◆ **TEXT TO READ**:
La Spezia

La 
Spezia was a dawn approach and very thrilling in the knowledge that there was a 
full day of shore leave ahead and a fine day promised. There was some 
entertainment at the security gate where the three officials eagerly competed to 
provide Brigitte with information, very earnestly looking up phone numbers and 
proffering information on the best seafood place to eat, which turned out to be 
at Porto Venere. My first choice was the "five villages" or Le Cinque Terre that 
looked to be fantastic. I thought I might hire a small boat and visit some of 
them by water which would provide photo opportunities or the other choice was to 
go to Porto Venere, a very quaint little port I had seen as we came in earlier 
and had read a brochure on. In the event there was a bus and train strike and 
our only real option therefore was a ferryboat trip to Porto Venere leaving 
early afternoon.   
Till 
then we went our separate ways and I had a lovely time wandering about the city 
with plenty of time to do the mailing from the Post Office and to have the first 
leisurely Internet Cafe visit of the trip. The cafe was just a plain little 
computer-crammed room adjoining a pub, the bar of which featured a girl sitting 
on the edge of a pink convertible. I then took Italian coffee, a local red wine 
and a bread snack under a street awning outside. Wafting down from an unseen 
room along the street came the unmistakable strains of Moby singing Sausage Dog 
- so incongruous - where was the Italian fiddle or the opera singer? I loved it.
  

I 
reached the Albatross just before its departure. The photos I took as we motored 
to Porto Venere were better than earlier distant ones of that shore that I had 
taken from the ship so later I was able to substitute them. As it was I took 230 
shots that day, which were later whittled down to about 160, still probably too 
many but it is hard to be objective so close to the event. What a superb day I 
had.   

After 
looking about the town and having a bite to eat I left the tourists behind and 
headed off up the hill beside the castle and then away up a rocky track leading 
to a ridge that ran along high above the coast towards Le Cinque Terre some 
hours away. I kept going hoping that there would be views up the coast but the 
track was just below the ridge looking out on the harbour side and I had to 
eventually give up. I passed a point where I was looking directly along a 
breakwater on the opposite side of the harbour that we had passed in the Marfret 
on the way in, either side of which had extensive mussel farms. Up high the 
track was in scraggy pines with light dry undergrowth while further down the 
stone terraced hillsides were in olives.

◆ **INFORMATION PROVIDED**:
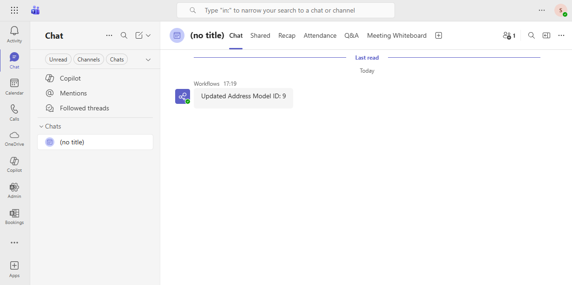This screenshot has width=572, height=285.
Task: Open the Apps store icon
Action: pos(14,269)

◆ **WHAT THE EXERCISE ASKS**: In the account of La Spezia, what disruption left a ferryboat trip to Porto Venere as the only real option?

◆ **ANSWER FOR THE TASK**: A bus and train strike.